The event will facilitate discussions on how ecological conflicts are brought before the courts, exploring various legal approaches ranging from the integration of science and law, to state-driven judicial interpretations, and transnational corporate accountability. These insights will provide a basis for reflections on how litigation has been used to respond to ecological conflicts in Asian contexts, focusing on the types of remedies obtained from courts and by whom.
This event is a prelude to the fourth workshop of the ERC CURIAE VIRIDES project, which is being planned for the second half of 2026 in Southeast Asia. More information will be shared soon.
Time & Location
3 March 2026 , 12:00 – 14:00 CET (Brussels Time
Voltaire Room – Brussels School of Governance- Vrije Universiteit Brussel
About the event
Moderator: Kata Dozsa Postdoctoral Researcher at the ERC curiae Virides project BSoG
12:00 First Part: Environmental Accountability in Practice: Remedies for Harm and the Rise of Value Chain Disputes
- A Meaningful, Practical Approach to Remedies in Litigation for Environmental Harm – Jacob Phelps, Senior Lecturer in Conservation Governance at Lancaster Environment Center, Lancaster University, and Executive Director of Conservation-Litigation.org
- Environmental Value Chain Due Diligence Disputes in Asia – A Preliminary Mapping of Dispute Morphology – PhD Researcher João De Freitas, Brussels School of Governance (BSoG), ERC Curiae Virides project
Discussant: Claudia Ituarte-Lima Senior Researcher, Raoul Wallenberg Institute of Human Rights and Humanitarian Law (RWI), Director of the Global Network of Human Rights and the Environment.

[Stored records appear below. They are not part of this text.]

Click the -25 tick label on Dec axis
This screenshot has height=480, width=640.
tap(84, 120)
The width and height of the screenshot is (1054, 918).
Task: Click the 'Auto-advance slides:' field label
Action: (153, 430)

12:45 Second part: Judicial Pathways in Asian Environmental Litigation
- Climate Litigation in China: Judicial Interpretations of Industrial Policies – Mingzhe Zhu, Senior Lecturer in Just Transition, School of Law, University of Glasgow
- Evolution of Remedies in A Decade of Indonesia Environmental Litigation – Rika Fajrini, PhD Candidate at the Graduate School of Global Environmental Studies (GSGES), Kyoto University, Japan, and Senior Legal Researcher at Conservation-Litigation.org
Discussant: Francesca Leucci, Postdoc researcher at ETL – Institute for European Tort Law under the Austrian Academy of Sciences and at ZEP – Zentrum für Europäisches Privatrecht (Universität Graz). Associate Researcher at the Brussels School of Governance and at the Law Group of Wageningen University in the Netherlands.